Train Liège-Maastricht

Par Isabelle Lemaire

Curieux manèges dans le train de l'enfer

Le train qui va à Maastricht ? Le train de l'enfer. Quand je travaillais à Maastricht (comprendre dealer de l' héroïne pour couvrir sa propre consommation, NdlR), les gens ne descendaient même plus du train. Ils nous achetaient à bord puis ils faisaient demi-tour." Ce toxicomane liégeois, comme tant d'autres, a été un usager de la ligne 40, qui relie Liège à Maastricht en une demi-heure. Un train par heure qui fait l'aller-retour toute la journée.

Si à bord on trouve des touristes, des Liégeois qui vont profiter d'une journée de shopping ou de balade dans cette jolie ville néerlandaise traversée par la Meuse et distante de 30 km, le gros des passagers était tout de même composé de toxicomanes en quête de quelques grammes de drogue dure, achetés à moindre coût aux abords de la gare. Etait car il semble que le narco-tourisme soit devenu moins fréquent ces dernières années.

Dans les wagons, on pouvait assister à de curieux manèges : des toxicomanes faisant de fréquentes et fébriles visites aux toilettes, où ils avaient vraisemblablement planqué leur drogue. Certains y consommaient aussi leur produit, avant de revenir s'effondrer sur leur siège. A la sortie du train, à la gare de Liège Guillemins, les regards se faisaient inquiets. C'est que des policiers, et parfois la brigade canine, pouvaient se trouver sur le quai ou au pied de l'escalier menant au hall. Et là, peu de chances de passer entre les gouttes. La confiscation du produit était assurée, l'arrestation probable.

La révolte des accompagnateurs

Pour les accompagnateurs SNCB de la ligne 40, le travail n'était pas de tout repos. Fin 2011, excédés par un quotidien fait d’un sentiment d’insécurité, d’agressions verbales et physiques, de nuisances, causés principalement par des toxicomanes allant s’approvisionner à Maastricht, ils avaient remis au procureur du Roi de Liège une lettre détaillant leur ras-le-bol.

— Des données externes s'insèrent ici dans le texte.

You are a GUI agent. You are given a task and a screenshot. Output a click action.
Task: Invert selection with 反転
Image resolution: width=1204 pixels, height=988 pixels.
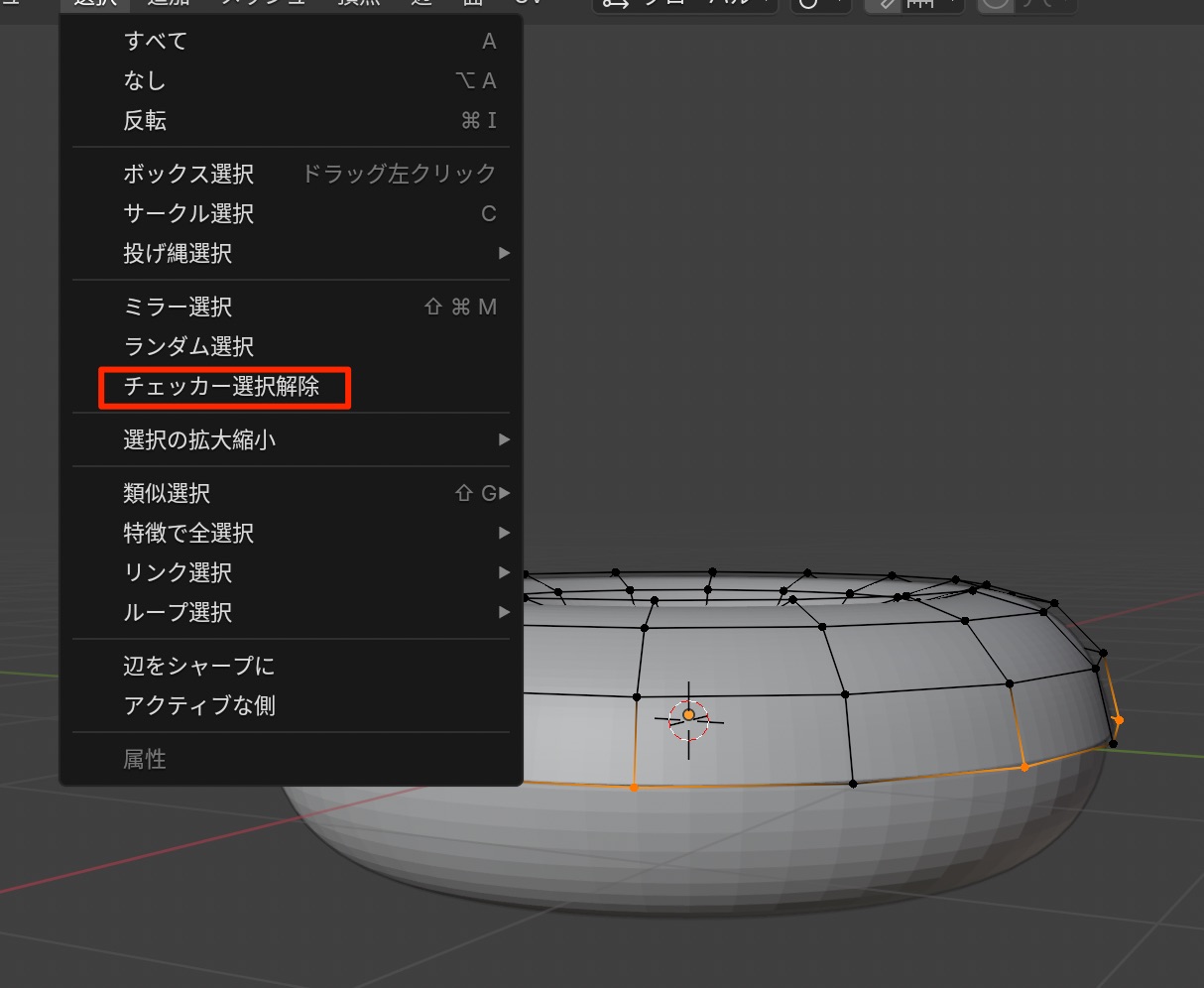(145, 120)
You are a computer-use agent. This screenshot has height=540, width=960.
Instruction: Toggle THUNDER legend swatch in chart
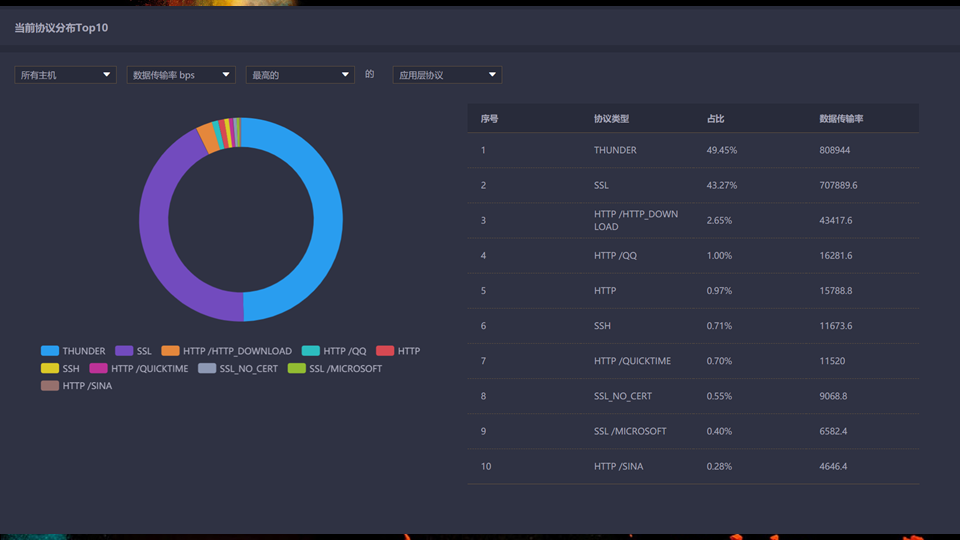click(50, 351)
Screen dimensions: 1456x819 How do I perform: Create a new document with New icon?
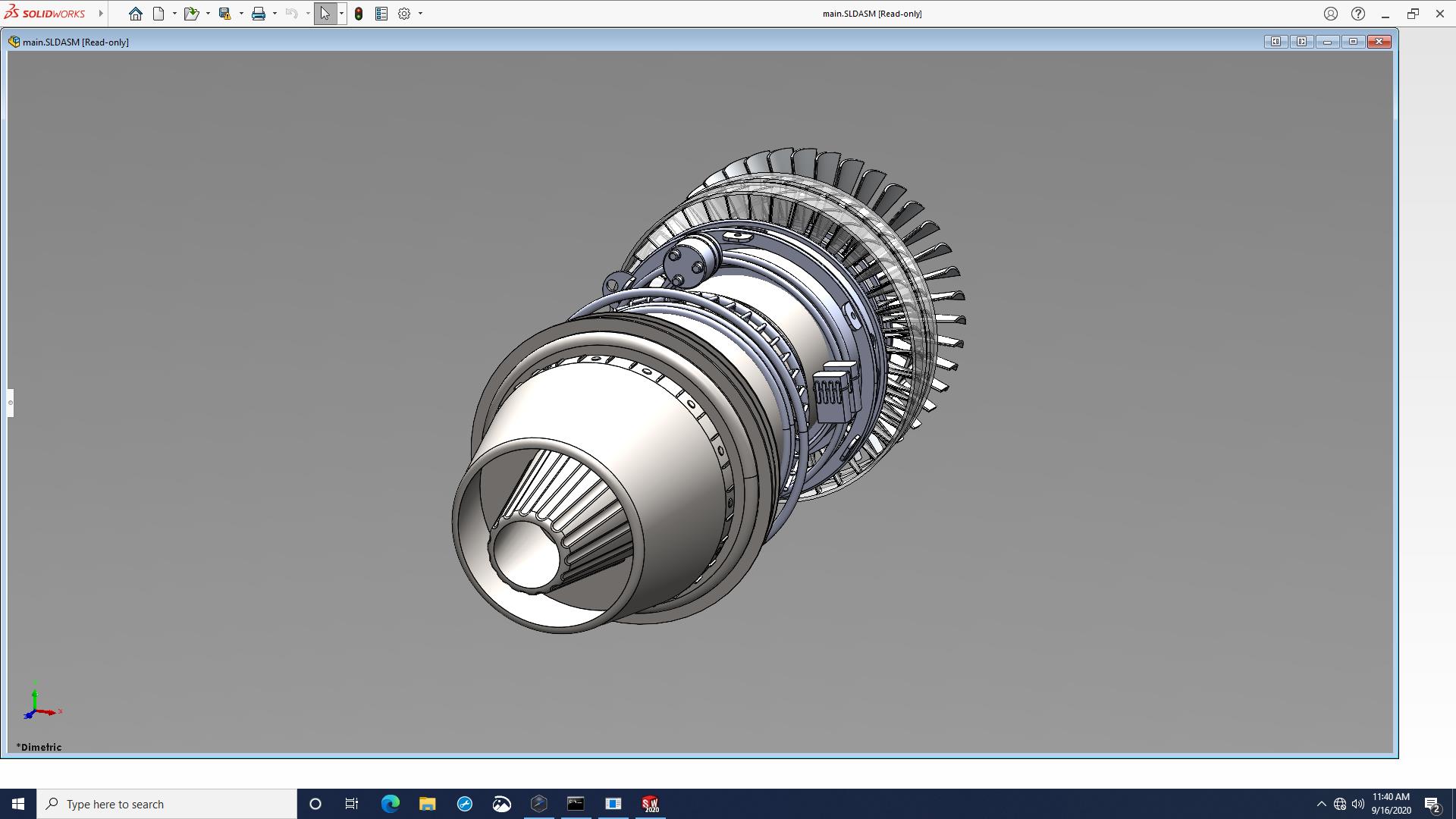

Mon record personnel : 36 PV dressés sur quatre aller et retours dont quatre délivrés à une même personne sur l’après-midi !

Ils soulignaient également un nombre extrêmement élevé de fraudes au titre de transport (12 000 PV dressés en 2010 sur cette ligne !) et le peu de suivi de la justice en la matière. "Une dizaine de constats de fraude sur une journée, c’est la norme. Mon record personnel : 36 PV dressés sur quatre aller et retours dont quatre délivrés à une même personne sur l’après-midi ! Entre nous, on a baptisé la carte d’identité de certains voyageurs le "Vas-y Pass". Beaucoup de ces fraudeurs sont en effet insolvables. Ils savent donc qu’ils ne risquent pas de devoir payer leurs amendes", nous révélait à l'époque une accompagnatrice.

Drastiques mesures de sécurisation

Sur demande des syndicats, la SNCB a mis en place, dès novembre 2012, des mesures de sécurisation de la ligne rarement vues sur le réseau ferroviaire belge. "Nous avons obtenu un renfort policier. Une fois par mois et à date non fixe, une équipe de policiers fédéraux, d’agents de Securail et de la brigade spéciale de contrôle (dépendants de la SNCB, NdlR) contrôle les voyageurs à quai, de 6h à 22h, côté belge et hollandais. Ces jours-là, on sait qu’on sera tranquille. Mais les problèmes reprennent très vite", expliquait alors l'accompagnatrice. La surveillance des passagers est désormais très étroite. Lors de ces opérations spéciales, tout passager souhaitant embarquer dans un train de la ligne 40 doit présenter une pièce d’identité et son titre de transport.

Selon la SNCB, ces mesures ont fait chuter le nombre d'agressions sur les accompagnateurs. "La ligne 40 ne figure plus dans le top 10 des lignes à problèmes", affirmait, en 2013, la porte-parole de la SNCB. Aujourd'hui, difficile d'en savoir plus, et notamment sur le nombre de fraudes au titre de transport constatées. La SNCB indique qu'elle "ne communique plus depuis des années sur ce type de statistiques". Le porte-parole actuel se refuse à faire le lien entre toxicomanes et fraudeurs. Il déclare ne plus entendre parler de problèmes particuliers, grâce aux mesures de sécurisation renforcées autour de la ligne Liège-Maastricht.